Why the reorder of all of the previous members?

Apart from the nitpicks I don't see anything wrong with this part of
the project. Looking forward to the next!

Thanks!

>      /* Shadow vring */
> -    struct vring vring;
> +    union {
> +        struct vring vring;
> +        struct vring_packed vring_packed;
> +    };
>
>      /* Shadow kick notifier, sent to vhost */
>      EventNotifier hdev_kick;
> @@ -69,27 +112,12 @@ typedef struct VhostShadowVirtqueue {
>      /* Guest's call notifier, where the SVQ calls guest. */
>      EventNotifier svq_call;
>
> -    /* Virtio queue shadowing */
> -    VirtQueue *vq;
> -
> -    /* Virtio device */
> -    VirtIODevice *vdev;
> -
>      /* IOVA mapping */
>      VhostIOVATree *iova_tree;
>
> -    /* SVQ vring descriptors state */
> -    SVQDescState *desc_state;
> -
>      /* Next VirtQueue element that guest made available */
>      VirtQueueElement *next_guest_avail_elem;
>
> -    /*
> -     * Backup next field for each descriptor so we can recover securely, not
> -     * needing to trust the device access.

Information supplied:

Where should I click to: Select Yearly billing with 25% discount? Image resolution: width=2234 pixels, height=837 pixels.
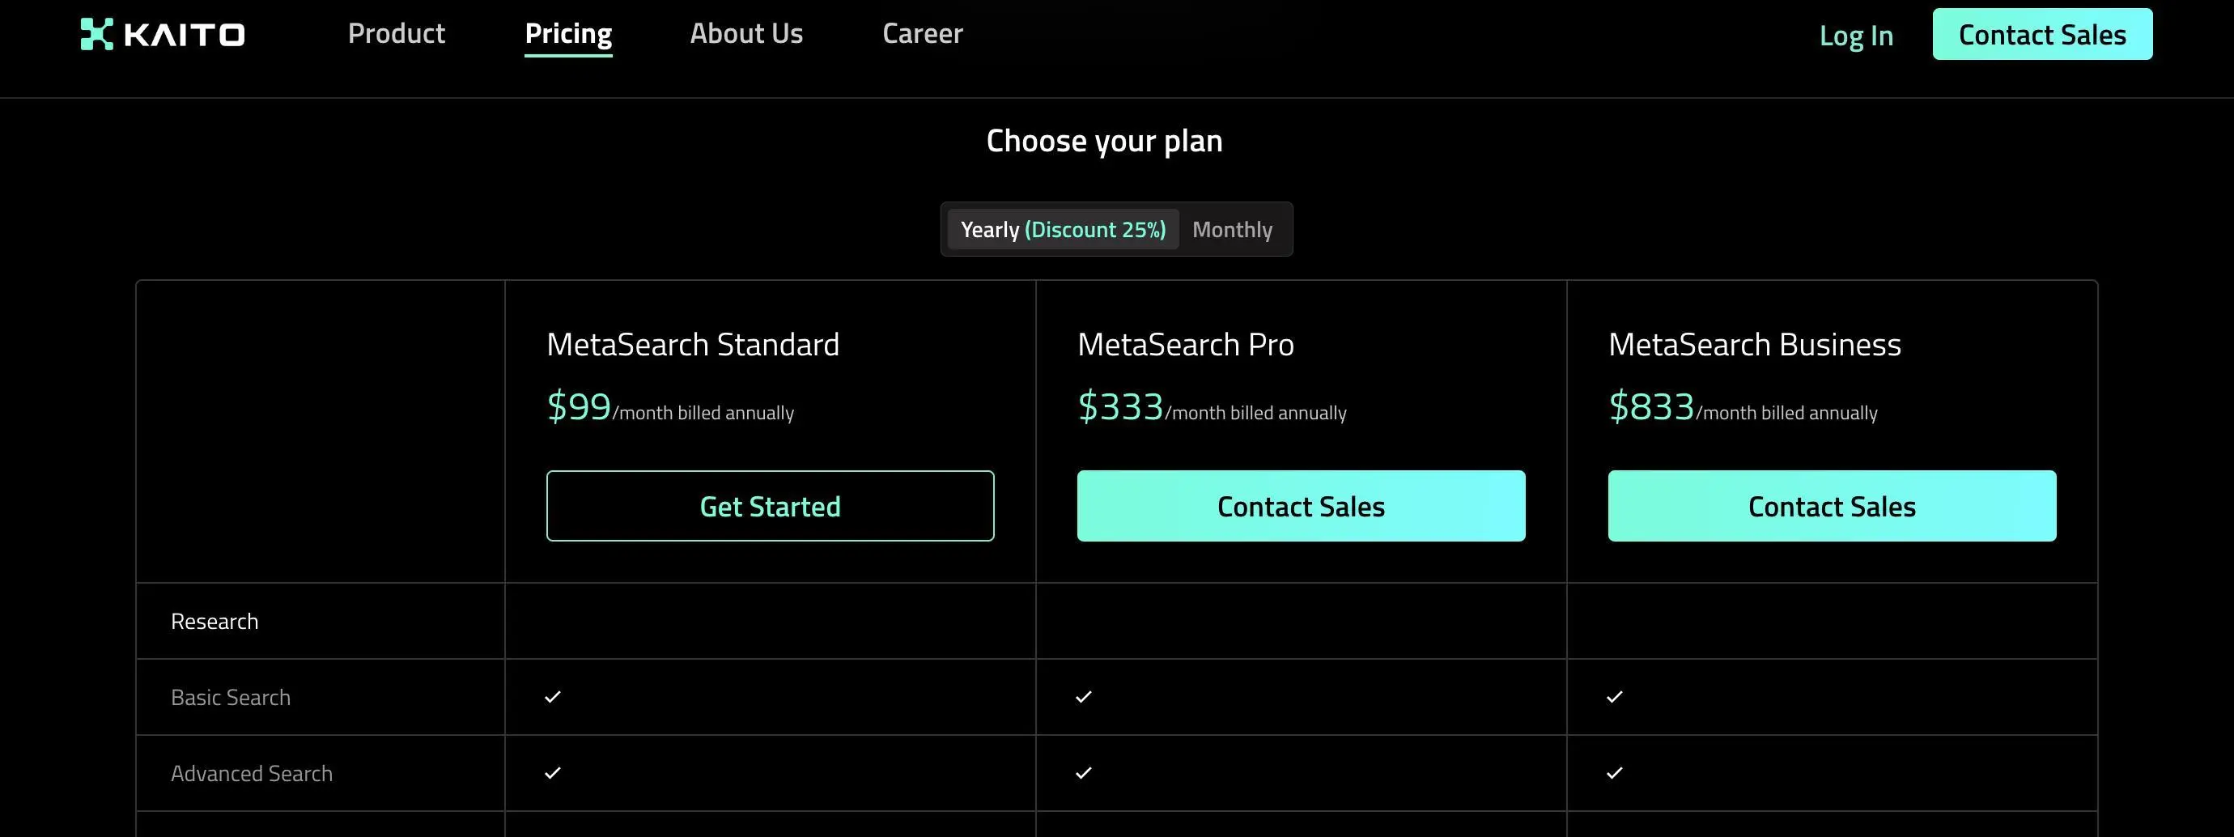coord(1062,230)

Exercise objective:
Please write out the entire code review reply on the shadow virtqueue patch, word for word. The data is separate from the code review reply on the shadow virtqueue patch.

Answer to the task:
Why the reorder of all of the previous members?

Apart from the nitpicks I don't see anything wrong with this part of
the project. Looking forward to the next!

Thanks!

>      /* Shadow vring */
> -    struct vring vring;
> +    union {
> +        struct vring vring;
> +        struct vring_packed vring_packed;
> +    };
>
>      /* Shadow kick notifier, sent to vhost */
>      EventNotifier hdev_kick;
> @@ -69,27 +112,12 @@ typedef struct VhostShadowVirtqueue {
>      /* Guest's call notifier, where the SVQ calls guest. */
>      EventNotifier svq_call;
>
> -    /* Virtio queue shadowing */
> -    VirtQueue *vq;
> -
> -    /* Virtio device */
> -    VirtIODevice *vdev;
> -
>      /* IOVA mapping */
>      VhostIOVATree *iova_tree;
>
> -    /* SVQ vring descriptors state */
> -    SVQDescState *desc_state;
> -
>      /* Next VirtQueue element that guest made available */
>      VirtQueueElement *next_guest_avail_elem;
>
> -    /*
> -     * Backup next field for each descriptor so we can recover securely, not
> -     * needing to trust the device access.